“A cage went in search of a bird.”
– Franz Kafka, The Third Notebook, November 6, 1917
In my Senior English World Literature classes, we tackled Kafka’s “The Metamorphosis” in the last part of the first semester. While the notion of a man waking up as “vermin” did not exactly startle these children of the X-men generation, they were intrigued by the concept of existentialism and all the associated -ism’s (surrealism, expressionism, Freudianism, nihilism, modernism) of the late nineteenth and early twentieth centuries. The world was changing and uncertain, and the reach by Kafka and others to claim some piece of life as an intrinsically human adventure–private and immutable–resonated with my seniors on the doorstep of their own beginnings.

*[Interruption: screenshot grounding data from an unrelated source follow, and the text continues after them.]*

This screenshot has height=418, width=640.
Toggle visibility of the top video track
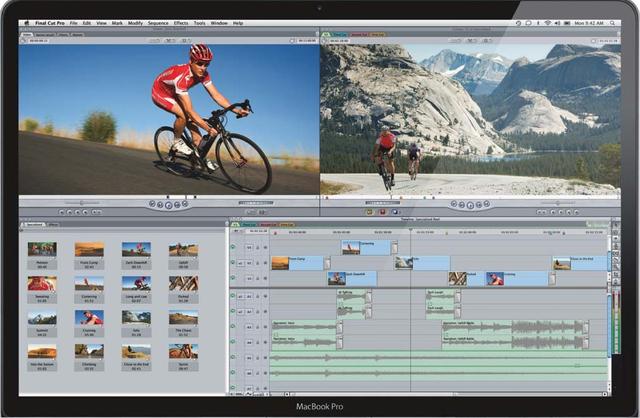(233, 246)
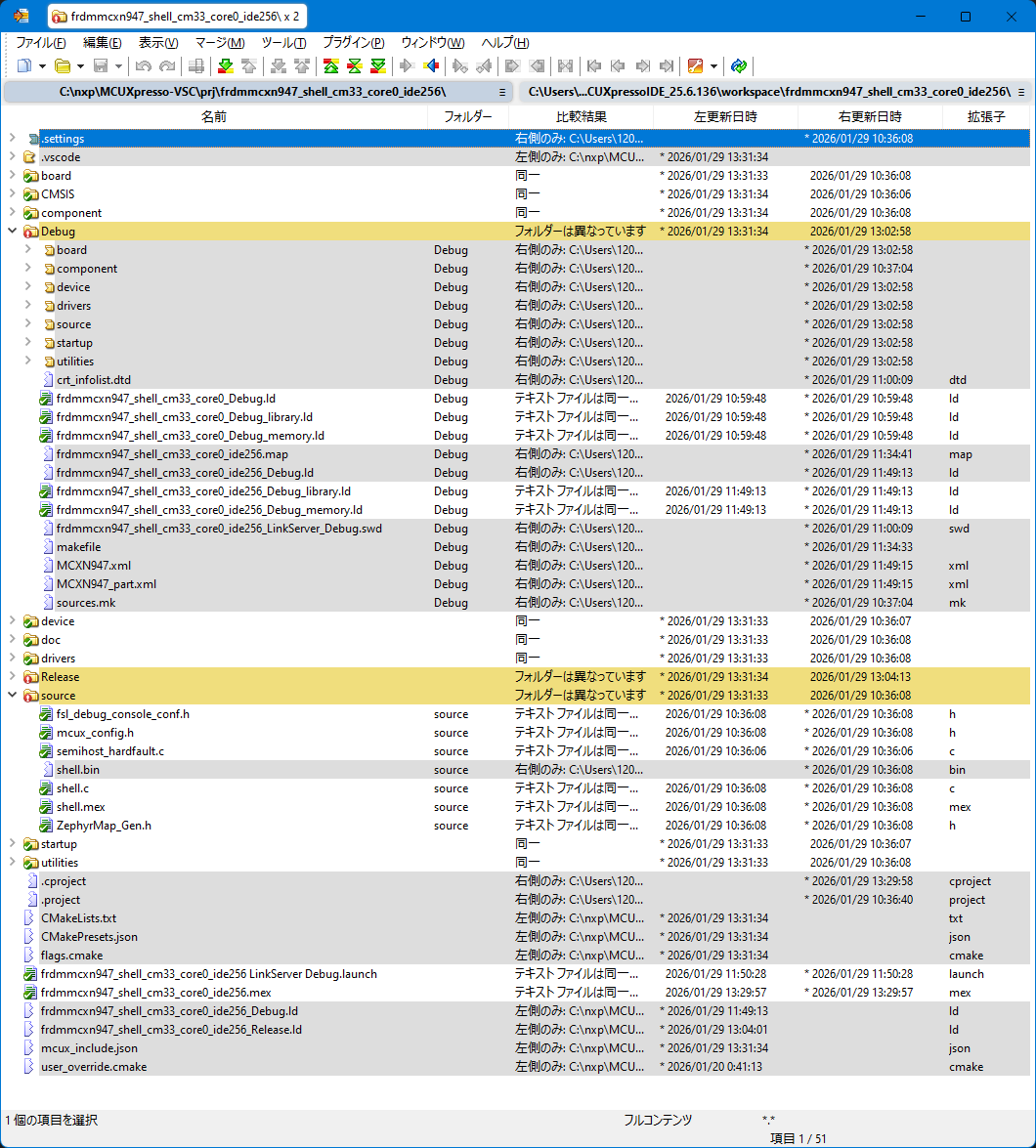Viewport: 1036px width, 1148px height.
Task: Expand the CMSIS folder node
Action: [12, 194]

Mine is a private, Catholic school, and religion is a core subject. Group prayer is as central to the day as the uniform the students wear. Students regularly tackle the mysteries of faith, the Bible as creed, and the challenges confronting a God-centered life. Still, their backgrounds, while diverse, are decidedly urban. They sense or have witnessed the dangerous excesses of human existence, even as they covet the riches and spectacle cajoling from their iPads, iPods, iPhones, and such. Like every generation in the modern era, they want it all–but carefully.

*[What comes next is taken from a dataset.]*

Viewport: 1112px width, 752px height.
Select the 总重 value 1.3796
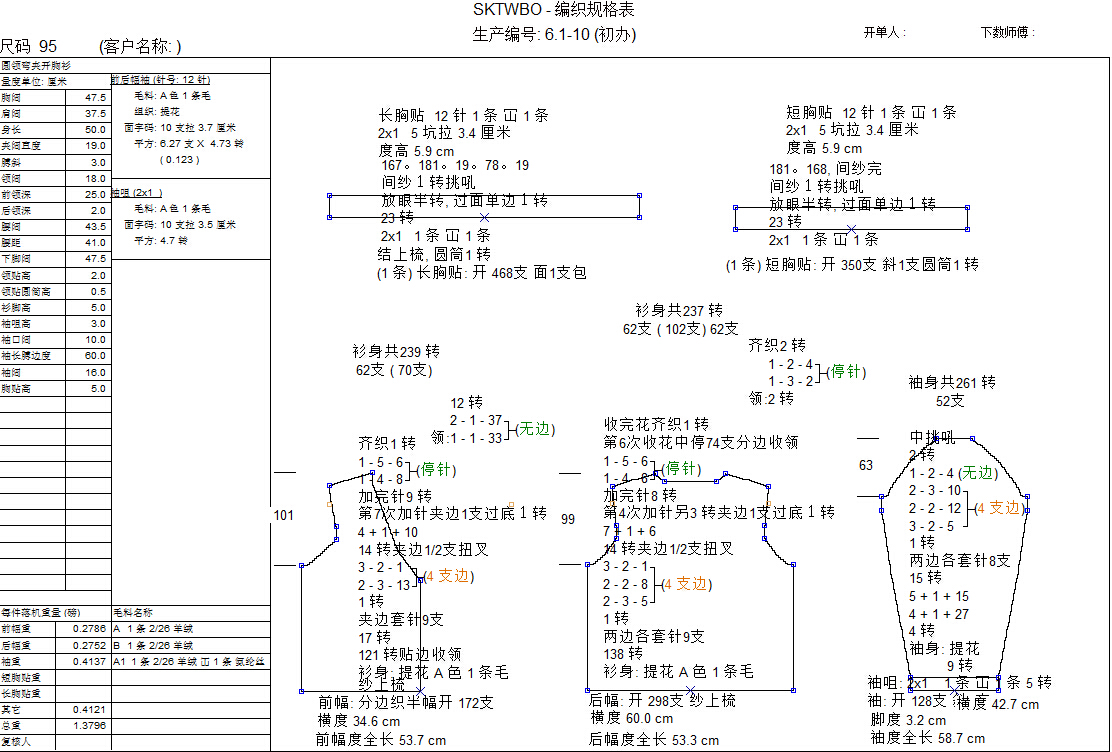click(x=91, y=725)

As a young man, I flocked in my college years to courses in sociological theory. I especially enjoyed the notion of life as social theater in which my role was a central part. And it was more than ego. I needed to believe that the injustices I found in the world were man-made and therefore surmountable. As a black man born in the Civil Rights era, I understood the existentialists’ warnings about modern alienation and angst. But I needed to believe that one life could make a difference, even if no other human being knew or recognized the change. If life was a script the young inherited, I needed to believe the terms and plot lines could be shaped anew with courage fueled by prayer. So I understood immediately while my seniors wanted to hear more about the history of knowledge.
A cage in search of a bird. On the surface, the image is dire and foreboding. What good could come from such a predicament? How could this man-made artifact synonymous with capture ever escape its axis and find a canary to claim? And why would a free-flying spirit every acquiesce to such an arrangement? I mean, what’s in it for the bird?
Gregor Samsa, the sad protagonist in “The Metamorphosis,” lived a surface life. He did what he was told he should in order to feed his obligations, but he discovered no real joy in the unfolding. He buried beneath the cloak of his adult responsibilities the beating of his youthful heart. He compromised his yearnings in the name not of art, but of sustenance. He did what he must, but no more.
Somewhere in the realm between God’s will and human toil, I believe there is room for inspiration, ignition, and inscription. Of course, personal flight will always be a challenge, and who’s to say cages were meant to fly? I told my students that Kafka’s warning–his fear–embodies the struggle we all face in a time when technology both rivals and augments imagination. How do we take our cages with us as we tackle the sky?
How do we make our whole lives matter without making matter our whole lives?
‘Oh, that’s deep,” one young lady observed.
“Tell me about it,” I replied.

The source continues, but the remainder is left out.